Extracted data:
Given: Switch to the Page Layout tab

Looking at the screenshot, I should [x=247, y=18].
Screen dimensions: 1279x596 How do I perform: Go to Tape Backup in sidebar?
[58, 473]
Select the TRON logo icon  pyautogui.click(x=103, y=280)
* * *
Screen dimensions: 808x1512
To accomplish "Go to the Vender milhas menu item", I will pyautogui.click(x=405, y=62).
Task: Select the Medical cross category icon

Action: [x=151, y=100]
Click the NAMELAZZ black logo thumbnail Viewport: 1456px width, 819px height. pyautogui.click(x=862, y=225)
---
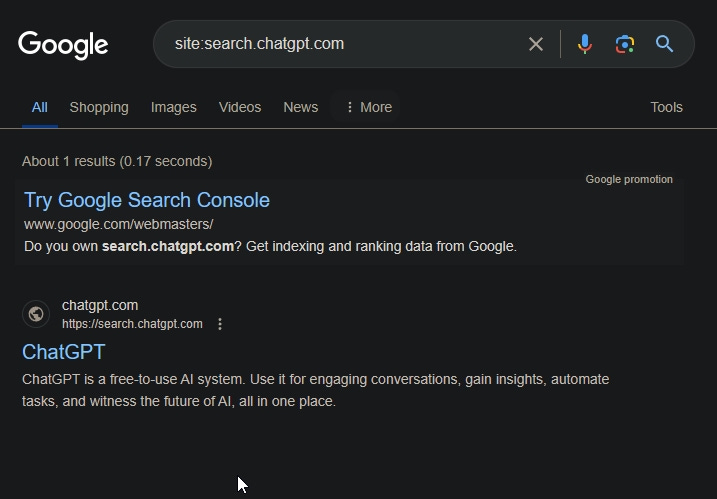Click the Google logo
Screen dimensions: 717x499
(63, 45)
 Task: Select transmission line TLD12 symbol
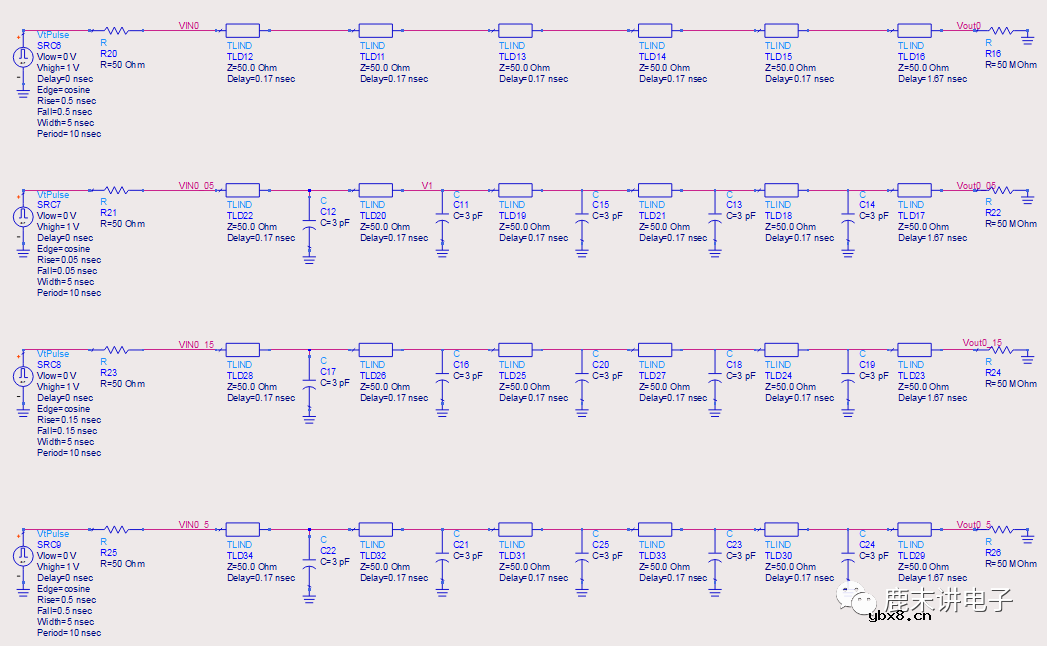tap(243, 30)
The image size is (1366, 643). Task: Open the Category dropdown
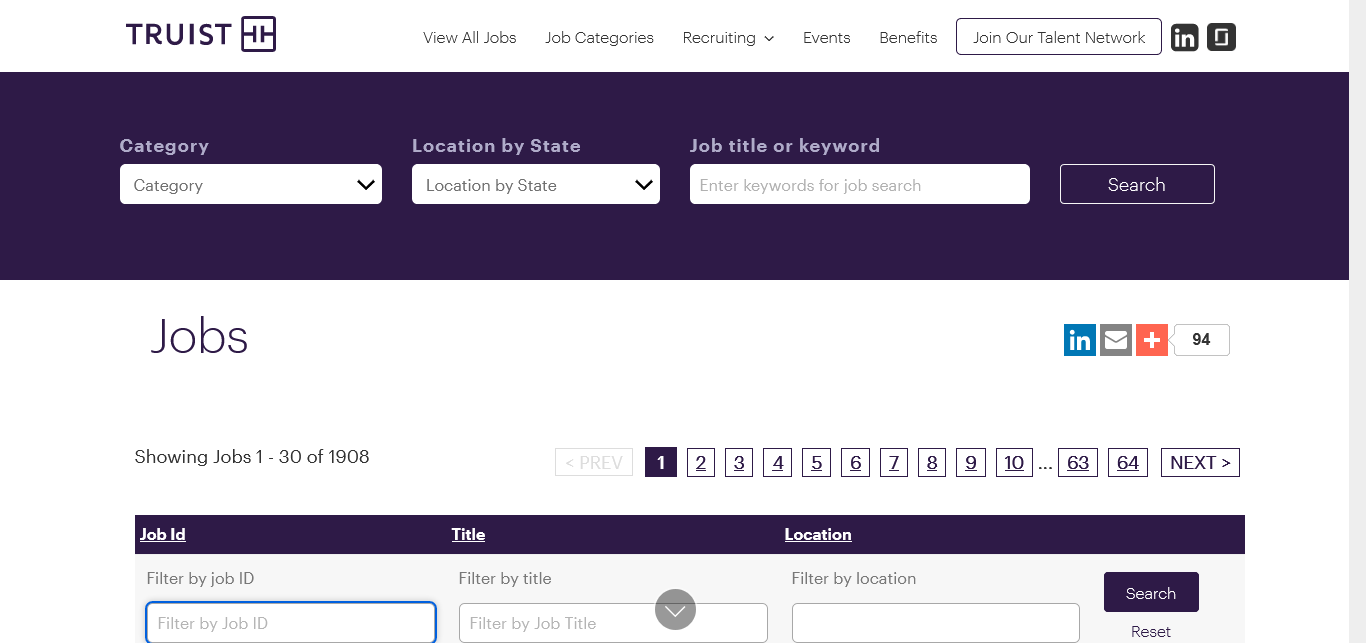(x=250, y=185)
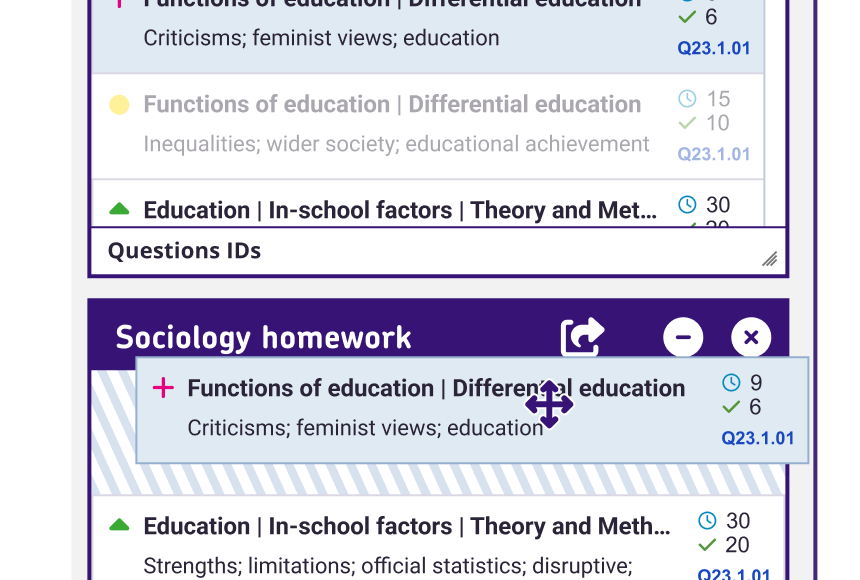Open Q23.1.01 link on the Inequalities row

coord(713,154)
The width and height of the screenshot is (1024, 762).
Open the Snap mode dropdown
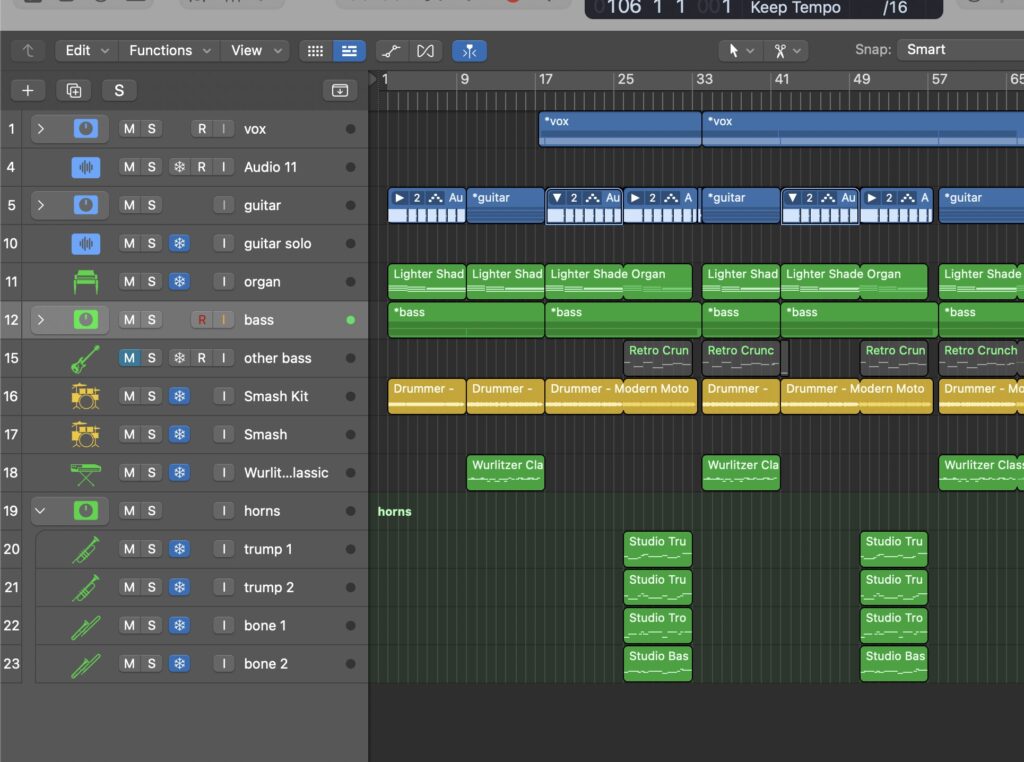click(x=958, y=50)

Task to complete:
From the records above, print only the lines between the one holding "Screen dimensions: 808x1512" and the one holding "Click the NAMELAZZ", inclusive, exactly as they stand.

Answer box:
Screen dimensions: 808x1512
To accomplish "Go to the Vender milhas menu item", I will pyautogui.click(x=405, y=62).
Task: Select the Medical cross category icon

Action: [x=151, y=100]
Click the NAMELAZZ black logo thumbnail Viewport: 1456px width, 819px height. pyautogui.click(x=862, y=225)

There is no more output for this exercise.